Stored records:
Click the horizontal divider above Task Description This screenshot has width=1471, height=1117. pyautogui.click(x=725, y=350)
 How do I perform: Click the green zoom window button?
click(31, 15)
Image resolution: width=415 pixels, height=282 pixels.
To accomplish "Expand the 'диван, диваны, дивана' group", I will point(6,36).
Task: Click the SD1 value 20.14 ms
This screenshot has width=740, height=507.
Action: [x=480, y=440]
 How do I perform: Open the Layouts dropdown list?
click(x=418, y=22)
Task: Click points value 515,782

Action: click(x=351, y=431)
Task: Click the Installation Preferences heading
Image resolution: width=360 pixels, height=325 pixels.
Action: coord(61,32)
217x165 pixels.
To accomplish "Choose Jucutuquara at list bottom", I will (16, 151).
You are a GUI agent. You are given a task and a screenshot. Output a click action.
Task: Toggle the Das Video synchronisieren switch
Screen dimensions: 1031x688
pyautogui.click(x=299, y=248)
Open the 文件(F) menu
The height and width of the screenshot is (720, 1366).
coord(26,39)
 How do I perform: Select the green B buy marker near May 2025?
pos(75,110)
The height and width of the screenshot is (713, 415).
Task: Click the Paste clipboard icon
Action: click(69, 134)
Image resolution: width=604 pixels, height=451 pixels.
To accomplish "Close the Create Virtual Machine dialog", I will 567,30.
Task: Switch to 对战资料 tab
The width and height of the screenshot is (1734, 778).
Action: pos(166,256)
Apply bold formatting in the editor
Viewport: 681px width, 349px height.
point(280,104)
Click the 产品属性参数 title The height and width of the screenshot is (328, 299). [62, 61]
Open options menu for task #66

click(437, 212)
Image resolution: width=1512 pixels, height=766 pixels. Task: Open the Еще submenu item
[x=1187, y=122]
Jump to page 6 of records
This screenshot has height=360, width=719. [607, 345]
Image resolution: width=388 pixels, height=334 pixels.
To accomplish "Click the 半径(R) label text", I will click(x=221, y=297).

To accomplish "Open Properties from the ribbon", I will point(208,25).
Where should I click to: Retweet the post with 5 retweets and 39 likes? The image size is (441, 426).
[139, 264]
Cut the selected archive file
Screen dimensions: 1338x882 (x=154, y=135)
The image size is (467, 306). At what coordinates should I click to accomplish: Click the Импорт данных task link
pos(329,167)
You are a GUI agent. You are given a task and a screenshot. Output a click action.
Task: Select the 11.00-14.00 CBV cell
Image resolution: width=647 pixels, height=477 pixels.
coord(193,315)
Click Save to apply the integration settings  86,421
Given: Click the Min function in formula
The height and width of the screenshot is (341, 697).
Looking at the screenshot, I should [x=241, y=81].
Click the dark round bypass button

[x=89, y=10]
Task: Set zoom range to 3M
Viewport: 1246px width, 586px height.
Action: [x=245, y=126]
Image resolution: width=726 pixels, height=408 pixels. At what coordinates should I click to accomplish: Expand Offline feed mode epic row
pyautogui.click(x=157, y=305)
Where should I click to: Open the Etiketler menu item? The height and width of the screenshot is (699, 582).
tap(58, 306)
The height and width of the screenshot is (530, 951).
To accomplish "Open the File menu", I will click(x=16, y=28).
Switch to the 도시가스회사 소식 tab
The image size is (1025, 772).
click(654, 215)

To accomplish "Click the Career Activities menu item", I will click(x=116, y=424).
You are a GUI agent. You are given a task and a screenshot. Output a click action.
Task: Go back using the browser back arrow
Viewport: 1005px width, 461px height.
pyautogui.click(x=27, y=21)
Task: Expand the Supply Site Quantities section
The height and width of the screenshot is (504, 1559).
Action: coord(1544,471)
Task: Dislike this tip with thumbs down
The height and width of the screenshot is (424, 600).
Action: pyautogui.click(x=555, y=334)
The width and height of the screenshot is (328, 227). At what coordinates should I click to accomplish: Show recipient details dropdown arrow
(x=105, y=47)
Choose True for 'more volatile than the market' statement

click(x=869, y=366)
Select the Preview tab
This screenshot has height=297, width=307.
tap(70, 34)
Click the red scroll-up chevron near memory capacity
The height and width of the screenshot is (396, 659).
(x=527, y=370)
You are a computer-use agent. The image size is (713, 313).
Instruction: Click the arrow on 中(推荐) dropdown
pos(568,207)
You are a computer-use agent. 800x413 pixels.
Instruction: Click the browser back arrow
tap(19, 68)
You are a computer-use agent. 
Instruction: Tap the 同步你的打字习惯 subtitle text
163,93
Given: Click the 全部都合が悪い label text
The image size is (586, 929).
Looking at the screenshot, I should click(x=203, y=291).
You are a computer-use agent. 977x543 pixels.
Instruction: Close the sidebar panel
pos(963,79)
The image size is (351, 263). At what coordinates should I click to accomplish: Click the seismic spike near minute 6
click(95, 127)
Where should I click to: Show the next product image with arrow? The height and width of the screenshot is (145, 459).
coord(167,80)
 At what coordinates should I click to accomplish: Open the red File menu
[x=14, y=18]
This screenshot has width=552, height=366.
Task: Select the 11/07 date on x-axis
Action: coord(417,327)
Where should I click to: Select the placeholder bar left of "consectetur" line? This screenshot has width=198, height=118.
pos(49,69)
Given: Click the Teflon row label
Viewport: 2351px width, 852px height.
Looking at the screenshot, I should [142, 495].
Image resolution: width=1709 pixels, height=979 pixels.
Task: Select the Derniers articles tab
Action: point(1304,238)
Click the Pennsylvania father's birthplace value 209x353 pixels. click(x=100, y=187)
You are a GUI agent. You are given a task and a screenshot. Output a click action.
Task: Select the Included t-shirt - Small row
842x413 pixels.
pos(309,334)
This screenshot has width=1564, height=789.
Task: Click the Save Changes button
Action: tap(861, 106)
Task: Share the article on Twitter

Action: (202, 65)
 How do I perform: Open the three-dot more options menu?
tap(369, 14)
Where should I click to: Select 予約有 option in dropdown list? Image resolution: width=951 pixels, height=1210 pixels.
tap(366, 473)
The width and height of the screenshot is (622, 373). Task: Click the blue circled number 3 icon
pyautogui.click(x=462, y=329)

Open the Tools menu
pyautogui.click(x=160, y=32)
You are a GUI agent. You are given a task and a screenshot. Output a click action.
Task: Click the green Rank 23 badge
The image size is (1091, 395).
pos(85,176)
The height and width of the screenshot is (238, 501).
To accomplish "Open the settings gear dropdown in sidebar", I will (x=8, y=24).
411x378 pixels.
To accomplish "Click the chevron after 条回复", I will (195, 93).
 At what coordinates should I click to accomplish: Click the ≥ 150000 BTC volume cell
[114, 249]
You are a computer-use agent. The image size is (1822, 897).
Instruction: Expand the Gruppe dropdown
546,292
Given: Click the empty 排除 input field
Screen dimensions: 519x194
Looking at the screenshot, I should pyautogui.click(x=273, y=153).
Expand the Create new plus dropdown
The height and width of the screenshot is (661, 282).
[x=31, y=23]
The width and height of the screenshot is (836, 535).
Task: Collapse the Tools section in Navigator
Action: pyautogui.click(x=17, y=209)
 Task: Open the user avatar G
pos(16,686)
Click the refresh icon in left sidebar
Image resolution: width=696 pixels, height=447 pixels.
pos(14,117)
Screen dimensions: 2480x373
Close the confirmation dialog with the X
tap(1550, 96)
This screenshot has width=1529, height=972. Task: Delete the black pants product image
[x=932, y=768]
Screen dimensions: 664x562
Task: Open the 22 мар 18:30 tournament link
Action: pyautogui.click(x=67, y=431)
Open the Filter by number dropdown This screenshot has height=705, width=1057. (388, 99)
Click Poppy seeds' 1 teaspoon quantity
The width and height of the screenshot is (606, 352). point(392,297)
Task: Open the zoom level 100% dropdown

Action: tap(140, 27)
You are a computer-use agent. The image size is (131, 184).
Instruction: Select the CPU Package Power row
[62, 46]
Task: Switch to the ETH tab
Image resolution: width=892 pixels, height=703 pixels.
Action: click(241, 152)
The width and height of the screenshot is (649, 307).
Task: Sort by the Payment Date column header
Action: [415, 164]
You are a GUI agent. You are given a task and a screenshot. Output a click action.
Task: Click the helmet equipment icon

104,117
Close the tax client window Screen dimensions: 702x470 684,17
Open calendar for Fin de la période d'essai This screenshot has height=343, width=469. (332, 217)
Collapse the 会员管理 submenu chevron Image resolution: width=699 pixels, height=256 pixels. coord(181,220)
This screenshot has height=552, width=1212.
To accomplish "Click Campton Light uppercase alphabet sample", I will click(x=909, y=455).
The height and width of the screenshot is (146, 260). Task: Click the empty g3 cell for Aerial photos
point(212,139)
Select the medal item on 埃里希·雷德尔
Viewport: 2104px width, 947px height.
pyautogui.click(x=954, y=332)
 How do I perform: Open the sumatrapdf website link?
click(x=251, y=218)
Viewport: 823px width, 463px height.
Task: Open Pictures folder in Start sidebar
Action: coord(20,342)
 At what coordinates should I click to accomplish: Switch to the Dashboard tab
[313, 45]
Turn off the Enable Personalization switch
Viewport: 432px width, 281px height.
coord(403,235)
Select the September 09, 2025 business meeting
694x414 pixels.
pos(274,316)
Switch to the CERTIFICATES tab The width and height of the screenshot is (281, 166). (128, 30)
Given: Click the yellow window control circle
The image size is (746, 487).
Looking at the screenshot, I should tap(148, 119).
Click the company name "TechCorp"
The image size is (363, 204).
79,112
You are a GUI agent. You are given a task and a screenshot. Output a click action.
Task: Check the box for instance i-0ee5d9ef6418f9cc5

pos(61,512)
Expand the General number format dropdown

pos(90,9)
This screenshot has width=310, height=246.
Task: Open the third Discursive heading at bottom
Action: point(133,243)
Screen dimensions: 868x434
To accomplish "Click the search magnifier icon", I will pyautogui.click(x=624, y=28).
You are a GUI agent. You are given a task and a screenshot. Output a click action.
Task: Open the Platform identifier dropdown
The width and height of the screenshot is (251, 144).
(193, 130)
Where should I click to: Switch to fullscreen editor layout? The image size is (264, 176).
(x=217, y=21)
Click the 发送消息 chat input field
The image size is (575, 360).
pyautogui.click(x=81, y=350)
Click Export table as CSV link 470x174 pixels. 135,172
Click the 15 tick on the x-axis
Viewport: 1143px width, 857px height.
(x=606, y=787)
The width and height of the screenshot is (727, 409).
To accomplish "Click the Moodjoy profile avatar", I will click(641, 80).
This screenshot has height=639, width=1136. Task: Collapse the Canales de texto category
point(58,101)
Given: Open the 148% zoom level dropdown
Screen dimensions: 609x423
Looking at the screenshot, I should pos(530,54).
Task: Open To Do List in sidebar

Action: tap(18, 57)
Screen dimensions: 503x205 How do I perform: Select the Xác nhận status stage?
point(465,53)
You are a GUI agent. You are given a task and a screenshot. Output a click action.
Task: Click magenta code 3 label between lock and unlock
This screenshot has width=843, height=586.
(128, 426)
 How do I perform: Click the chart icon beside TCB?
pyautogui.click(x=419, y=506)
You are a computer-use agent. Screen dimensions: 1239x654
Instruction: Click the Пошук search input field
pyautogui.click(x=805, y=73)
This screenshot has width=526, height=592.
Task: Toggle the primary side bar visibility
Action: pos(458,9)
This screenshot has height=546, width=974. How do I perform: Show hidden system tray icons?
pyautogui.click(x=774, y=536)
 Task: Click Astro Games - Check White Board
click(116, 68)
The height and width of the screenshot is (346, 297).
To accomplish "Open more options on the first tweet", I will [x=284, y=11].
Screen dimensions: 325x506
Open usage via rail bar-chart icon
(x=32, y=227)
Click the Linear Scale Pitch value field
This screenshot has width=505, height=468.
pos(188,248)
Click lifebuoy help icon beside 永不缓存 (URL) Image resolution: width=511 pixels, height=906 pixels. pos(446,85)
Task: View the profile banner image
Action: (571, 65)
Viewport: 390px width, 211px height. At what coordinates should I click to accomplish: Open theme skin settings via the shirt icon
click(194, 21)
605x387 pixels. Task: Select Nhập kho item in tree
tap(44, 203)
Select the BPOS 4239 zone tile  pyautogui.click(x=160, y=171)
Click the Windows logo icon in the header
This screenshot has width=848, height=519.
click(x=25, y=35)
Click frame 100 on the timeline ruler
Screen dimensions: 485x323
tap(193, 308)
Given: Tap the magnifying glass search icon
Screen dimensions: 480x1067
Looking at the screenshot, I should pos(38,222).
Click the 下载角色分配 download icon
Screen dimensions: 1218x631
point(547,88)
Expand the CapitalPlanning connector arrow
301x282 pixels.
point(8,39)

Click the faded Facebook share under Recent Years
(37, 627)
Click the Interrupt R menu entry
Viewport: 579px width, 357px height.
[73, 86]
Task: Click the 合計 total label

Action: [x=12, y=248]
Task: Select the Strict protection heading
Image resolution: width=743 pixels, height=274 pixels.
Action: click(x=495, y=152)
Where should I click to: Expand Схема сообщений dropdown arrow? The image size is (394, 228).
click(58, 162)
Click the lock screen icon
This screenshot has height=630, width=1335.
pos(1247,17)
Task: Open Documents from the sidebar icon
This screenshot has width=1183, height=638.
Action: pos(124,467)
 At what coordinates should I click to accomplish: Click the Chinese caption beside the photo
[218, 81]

Work instruction: Of the entries above, repeat exactly the lines from the line with "Given: Click the Min function in formula" through the line with "Task: Dislike this tip with thumbs down", both of them included.

Result:
Given: Click the Min function in formula
The height and width of the screenshot is (341, 697).
Looking at the screenshot, I should [x=241, y=81].
Click the dark round bypass button

[x=89, y=10]
Task: Set zoom range to 3M
Viewport: 1246px width, 586px height.
Action: [x=245, y=126]
Image resolution: width=726 pixels, height=408 pixels. At what coordinates should I click to accomplish: Expand Offline feed mode epic row
pyautogui.click(x=157, y=305)
Where should I click to: Open the Etiketler menu item? The height and width of the screenshot is (699, 582).
tap(58, 306)
The height and width of the screenshot is (530, 951).
To accomplish "Open the File menu", I will click(x=16, y=28).
Switch to the 도시가스회사 소식 tab
The image size is (1025, 772).
click(654, 215)

To accomplish "Click the Career Activities menu item", I will click(x=116, y=424).
You are a GUI agent. You are given a task and a screenshot. Output a click action.
Task: Go back using the browser back arrow
Viewport: 1005px width, 461px height.
pyautogui.click(x=27, y=21)
Task: Expand the Supply Site Quantities section
The height and width of the screenshot is (504, 1559).
Action: coord(1544,471)
Task: Dislike this tip with thumbs down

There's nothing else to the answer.